I was thinking about my proof and realized I made an error...so I am surprised no one called me out on this, but the answer turns out not to be 37. It is 43. The logic above is right, but I missed something important. This gives me a chance to adjust and summarize my rambling proof to make it a bit clearer. Basically, all multiples of 3 EXCEPT 3 itself are covered by 6 and 9. If you do a little bit of work, you can prove this for yourself. Add the pack of 20. Since 20 is a "remainder 2" number when dividing by 3, using 20 covers all numbers when dividing by 3 that give a remainder of 2 (26, 29,32,35 etc) EXCEPT the first one, 23 (just like the first 3), because we can use 20 to start at a remainder 2 number (20) and just use 6 and 9 to cover all the numbers of the form "20+multiple of 3" (remainder 2 numbers) greater than 26. So we have covered all multiples of 3 over 6, and all "remainder 2" numbers when dividing by 3 over 26. So far, we haven't covered any "remainder 1" numbers when dividing by 3. Now add another 20-pack and start at 40. 40 is a "Remainder 1" number when dividing by 3. So we can now cover all "Remainder 1" numbers when dividing by 3 over 40 (46,49,52,55,etc..)EXCEPT the first one - 43. So 43 is the highest number. My mistake was not incorporating the fact that the first 3 was not covered when starting at 20 and 40, just like when starting from 0.

Anonymous said...

It's better to close that restaurant.. :-P

Anonymous said...

0 it is a vegitarian restaurant and therefore will not sell chicken

Waldo said...

7*10*21 = 1470
?

Anonymous said...

1073?
(6*9*20) -7

Can we get confirmation of the correct answer please? ... then I'll wrap my head around the proof.

dogtag114 said...

43

Good explanation here

http://en.wikipedia.org/wiki/Coin_problem

Unknown said...

The answer is 43.

1) Let N >= 44 be an integer number. We shall show that there exists non-negative integers A, B, C such that 6*A + 9*B + 20*C = N. We consider 6 cases depending on the remainder of N when divided by 6.

1.0) N = 0 mod 6.

Let A = N / 6, B = 0 and C = 0. Since N >= 44 we have A >= 7. In addition 6*A + 9*B + 20*C = 6*N/6 + 9*0 + 20*0 = N.

1.1) N = 1 mod 6.

Let A = (N - 1)/6 - 8, B = 1 and C = 2. Since N = 1 mod 6 and N >= 44 we have N >= 49. Hence A >= (49 - 1)/6 - 8 = 0. In addition 6*A + 9*B + 20*C = (N - 1) - 48 + 9*1 + 20*2 = N.

1.2) N = 2 mod 6.

Let A = (N - 2)/6 - 3, B = 0 and C = 1. With arguments similar as before we obtain N >= 44, A >= 4 and 6*A + 9*B + 20*C = N.

1.3) N = 3 mod 6.

A = (N - 3)/6 - 1, B = 1 and C = 0. We have N >= 45, A >= 6 and 6*A + 9*B + 20*C = N.

1.4) N = 4 mod 6.

A = (N - 4)/6 - 6, B = 0, C = 2. We have N >= 46, A >= 1 and 6*A + 9*B + 20*C = N.

1.5) N = 5 mod 6.

A = (N - 5)/6 - 4, B = 1, C = 1. We have N >= 47, A >= 3 and 6*A + 9*B + 20*C = N.

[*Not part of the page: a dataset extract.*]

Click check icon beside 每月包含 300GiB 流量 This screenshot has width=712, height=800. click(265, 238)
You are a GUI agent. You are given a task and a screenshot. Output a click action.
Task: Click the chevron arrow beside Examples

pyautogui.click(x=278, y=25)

Now, we shall show that it's impossible to have 6*A + 9*B + 20*C = 43 with A, B and C non-negative integer numbers. Suppose by contradiction that this is possible.

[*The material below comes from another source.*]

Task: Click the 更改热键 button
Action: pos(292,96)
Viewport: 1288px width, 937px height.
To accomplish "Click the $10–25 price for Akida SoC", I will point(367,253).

Since A, B >=0 we have 20*C <= 43 which implies C <= 2.

If C = 0, then 6*A + 9*B = 43 - 20*C = 43. This cannot be possible since 6*A + 9*B is divisible by 3 and 43 is not.

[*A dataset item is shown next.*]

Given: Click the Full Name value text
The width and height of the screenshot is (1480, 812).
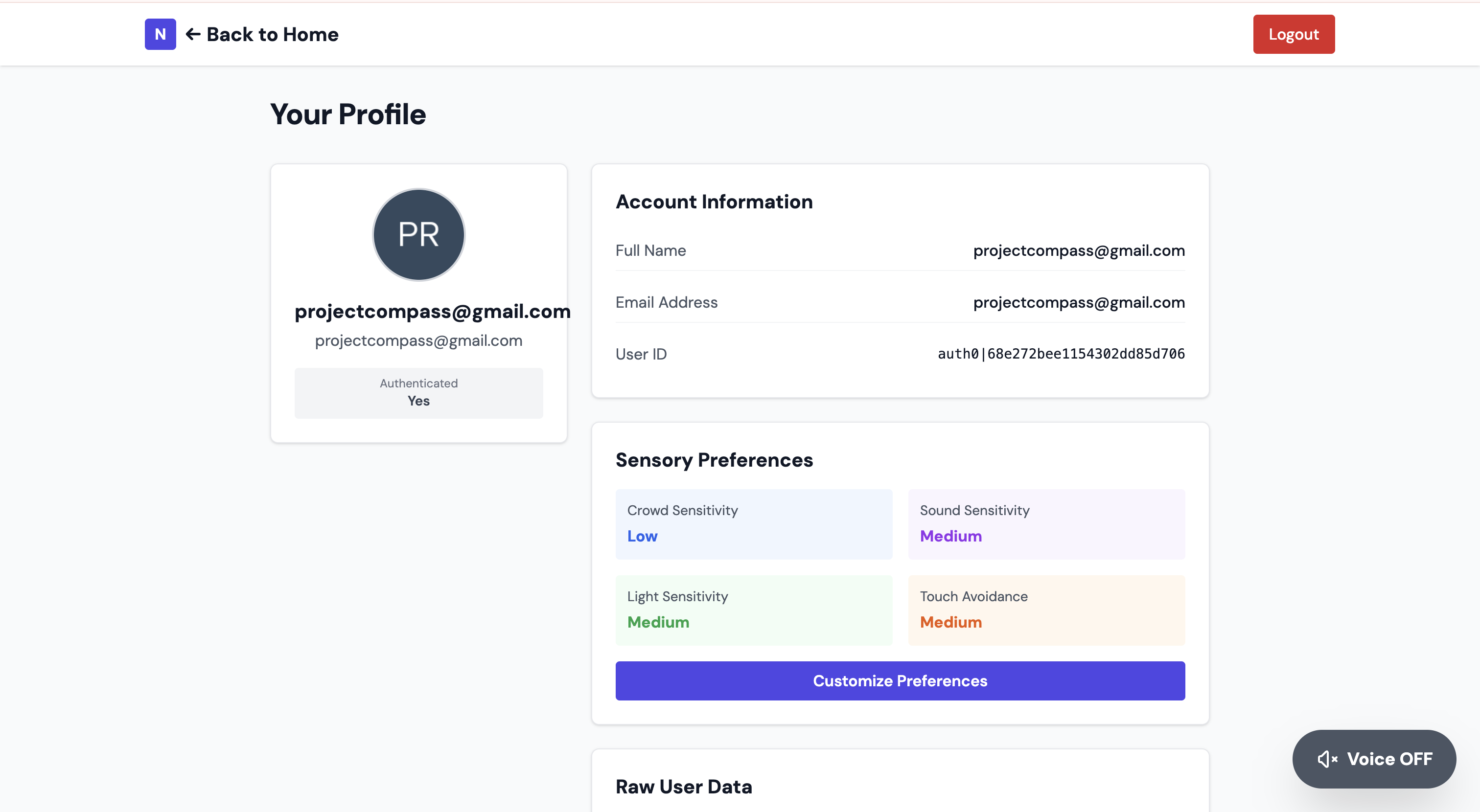Looking at the screenshot, I should 1078,250.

If C = 1, then 6*A + 9*B = 43 - 20*C = 23. This cannot be possible since 6*A + 9*B is divisible by 3 and 23 is not.

If C = 2, then 6*A + 9*B = 43 - 20*C = 3, hence 2*A + 3*B = 1. Therefore, 2*A <= 1, i.e., A = 0 and 3*B <= 1, i.e., B = 0. But this leads to another contradiction since 1 = 2*A + 3*B = 2*0 + 3*0 = 0.